Genetic alterations and the interplay with miRNAs in PDAC initiation and progression
Many risk factors are associated with the development of PDAC and one of the biggest contributors to the initiation of PDAC is genetic alterations [69]. Although it varies between patients, the carcinogenesis of PDAC is a highly multifaceted process that involves the interplay of many molecular, cellular, and acellular elements. The development of full-blown PDAC is preceded by three stages of morphologically distinct intraepithelial lesions (PanIN) that arise from normal pancreatic acinar cells. Major genetic mutations that are found across different stages of PanIN include KRAS mutations in the early stage of PanIN-1, loss of CDKN2A across PanIN-1 to PanIN-3, loss of SMAD4 and TP53 in PanIN-3 leading to PDAC [70] (Fig. 2).
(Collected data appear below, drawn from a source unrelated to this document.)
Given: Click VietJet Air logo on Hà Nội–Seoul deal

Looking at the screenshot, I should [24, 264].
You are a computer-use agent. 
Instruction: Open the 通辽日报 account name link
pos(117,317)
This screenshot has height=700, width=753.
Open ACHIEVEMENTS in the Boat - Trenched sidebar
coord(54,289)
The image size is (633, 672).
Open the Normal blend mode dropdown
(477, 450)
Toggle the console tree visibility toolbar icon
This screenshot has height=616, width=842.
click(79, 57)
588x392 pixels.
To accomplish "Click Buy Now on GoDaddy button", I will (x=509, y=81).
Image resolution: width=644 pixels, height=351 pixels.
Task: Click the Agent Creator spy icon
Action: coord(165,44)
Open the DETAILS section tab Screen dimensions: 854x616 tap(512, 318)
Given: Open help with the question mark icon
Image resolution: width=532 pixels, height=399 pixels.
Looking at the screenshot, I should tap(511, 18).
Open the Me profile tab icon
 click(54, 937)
In recent years, several miRNAs have been demonstrated to directly regulate and/or interact with these commonly mutated genes which suggests a strong link between miRNA and PDAC initiation and progression [58, 71]. For example, miR-193b levels are reduced in PDAC and in the early epithelial changes around the tumour tissue as compared to adjacent normal tissue [72]. Furthermore, both miR-193b and miR-143-3p can directly regulate KRAS, which promoted cancer cell growth in vitro and in vivo [58, 71]. Further evidence indicates that the absence of miR-802 in both the KC (Ptf1aCre/+ KrasG12D/+) and KPC (Ptf1aCre/+ KrasG12D/+ P53R172H/+) mouse model led to a striking increase in acinar-to-ductal lesions in mouse models, but showed an insignificant effect on human PDAC cancer cell proliferation, indicting miR-802 may be particularly fundamental in regulating the initiation of PDAC [73].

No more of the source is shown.